The Dublin Gazette is the record of official Ireland, published occasionally from the late seventeenth to early eighteenth centuries, and continuously from 1711 to 1922. No complete run of all issues of the Gazette survives, but by combining the holdings of our archival partners the Virtual Record Treasury of Ireland is working to reassemble this unique source. This curated collection highlights the mid-eighteenth century, reflecting not only elite politics but also daily life, from street-crime to food prices and shipping news.

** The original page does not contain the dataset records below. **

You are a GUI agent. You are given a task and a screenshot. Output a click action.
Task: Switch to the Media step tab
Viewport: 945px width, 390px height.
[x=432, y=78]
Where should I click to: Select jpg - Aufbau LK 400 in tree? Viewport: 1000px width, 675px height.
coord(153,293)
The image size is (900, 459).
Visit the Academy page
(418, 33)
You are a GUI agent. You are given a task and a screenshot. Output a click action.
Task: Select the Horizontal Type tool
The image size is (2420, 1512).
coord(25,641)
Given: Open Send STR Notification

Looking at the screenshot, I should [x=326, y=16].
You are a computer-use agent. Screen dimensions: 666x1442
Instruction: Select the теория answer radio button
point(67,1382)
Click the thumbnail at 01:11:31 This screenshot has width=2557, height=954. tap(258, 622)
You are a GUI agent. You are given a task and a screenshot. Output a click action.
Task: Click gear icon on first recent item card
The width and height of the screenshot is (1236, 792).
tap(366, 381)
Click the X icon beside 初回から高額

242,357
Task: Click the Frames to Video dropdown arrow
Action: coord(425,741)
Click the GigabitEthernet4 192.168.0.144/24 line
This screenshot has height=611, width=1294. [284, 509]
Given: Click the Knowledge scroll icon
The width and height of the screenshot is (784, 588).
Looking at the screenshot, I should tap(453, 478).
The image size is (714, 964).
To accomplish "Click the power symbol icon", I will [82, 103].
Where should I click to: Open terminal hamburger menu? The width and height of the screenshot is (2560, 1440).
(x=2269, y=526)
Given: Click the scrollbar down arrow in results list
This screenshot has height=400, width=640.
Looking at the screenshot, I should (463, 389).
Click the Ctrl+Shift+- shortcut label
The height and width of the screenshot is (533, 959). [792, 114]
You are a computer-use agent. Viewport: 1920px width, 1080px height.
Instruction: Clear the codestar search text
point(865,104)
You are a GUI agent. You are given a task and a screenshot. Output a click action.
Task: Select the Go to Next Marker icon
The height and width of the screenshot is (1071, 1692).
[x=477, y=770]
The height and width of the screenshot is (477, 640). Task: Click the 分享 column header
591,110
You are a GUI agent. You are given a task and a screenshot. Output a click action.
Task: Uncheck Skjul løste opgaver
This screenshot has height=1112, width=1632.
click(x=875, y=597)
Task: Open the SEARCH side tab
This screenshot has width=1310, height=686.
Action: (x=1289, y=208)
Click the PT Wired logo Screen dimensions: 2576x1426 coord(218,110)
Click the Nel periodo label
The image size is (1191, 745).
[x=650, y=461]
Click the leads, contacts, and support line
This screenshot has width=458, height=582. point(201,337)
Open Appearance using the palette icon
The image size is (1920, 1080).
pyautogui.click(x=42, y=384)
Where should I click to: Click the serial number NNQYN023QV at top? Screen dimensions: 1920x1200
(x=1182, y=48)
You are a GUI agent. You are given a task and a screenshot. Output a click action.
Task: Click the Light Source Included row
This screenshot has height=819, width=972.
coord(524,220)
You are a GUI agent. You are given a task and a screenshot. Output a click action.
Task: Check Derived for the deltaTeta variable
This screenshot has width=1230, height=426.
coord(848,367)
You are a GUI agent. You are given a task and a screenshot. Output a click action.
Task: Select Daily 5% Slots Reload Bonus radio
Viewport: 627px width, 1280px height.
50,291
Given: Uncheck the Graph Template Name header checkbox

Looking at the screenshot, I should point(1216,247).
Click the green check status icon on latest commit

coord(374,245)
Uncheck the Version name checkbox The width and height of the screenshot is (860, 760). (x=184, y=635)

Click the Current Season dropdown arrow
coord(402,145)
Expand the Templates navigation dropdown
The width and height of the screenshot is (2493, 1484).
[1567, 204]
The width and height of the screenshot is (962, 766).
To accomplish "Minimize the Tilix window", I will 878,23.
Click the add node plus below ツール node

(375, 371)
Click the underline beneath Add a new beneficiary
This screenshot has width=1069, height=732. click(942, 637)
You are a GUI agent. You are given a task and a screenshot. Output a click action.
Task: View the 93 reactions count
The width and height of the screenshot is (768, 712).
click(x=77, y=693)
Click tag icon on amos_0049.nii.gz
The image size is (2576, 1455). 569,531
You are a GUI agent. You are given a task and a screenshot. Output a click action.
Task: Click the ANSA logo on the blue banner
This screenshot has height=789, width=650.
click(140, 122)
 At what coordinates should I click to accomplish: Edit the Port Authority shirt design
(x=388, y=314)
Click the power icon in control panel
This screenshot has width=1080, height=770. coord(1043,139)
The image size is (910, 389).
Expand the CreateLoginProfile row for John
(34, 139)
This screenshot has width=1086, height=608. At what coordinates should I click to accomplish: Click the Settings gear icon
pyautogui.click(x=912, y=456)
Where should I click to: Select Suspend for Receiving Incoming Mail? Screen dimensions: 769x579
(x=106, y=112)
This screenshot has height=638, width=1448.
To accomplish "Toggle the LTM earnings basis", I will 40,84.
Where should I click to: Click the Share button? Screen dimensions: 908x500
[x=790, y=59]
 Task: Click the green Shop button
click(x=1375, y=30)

The Virtual Treasury, in collaboration with the Oireachtas Library, the Library of the Honorable Society of King’s Inns, the Free Library Company of Philadelphia and the National Library of Ireland, is compiling a collection of selected issues of the Gazette to illustrate the broad range of topics dealt with across the centuries of its publication. In between the daily business of government are items on trade, law and order, and moments of historical significance. Across hundreds of years and tens of thousands of issues a range of printers produced the Dublin Gazette, but the format remained remarkably consistent. Even at the end of British rule and the establishment of the Irish Free State – a moment of major constitutional upheaval – the same printer continued to produce the same sort of content in the usual two-column format, simply replacing the royal crest with the new title ‘Iris Oifigiúil’ (Official Gazette, or Magazine) in Gaelic typeface. The subtitle ‘published by authority never changed.
On the establishment of the Irish Free State the gazette continued as the official government publication, under the new title of Iris Oifigiúil. It still appears each Tuesday and Friday, in print and now online – an example of official records persisting for more than three centuries, and despite the profound constitutional changes of 1800 and 1922.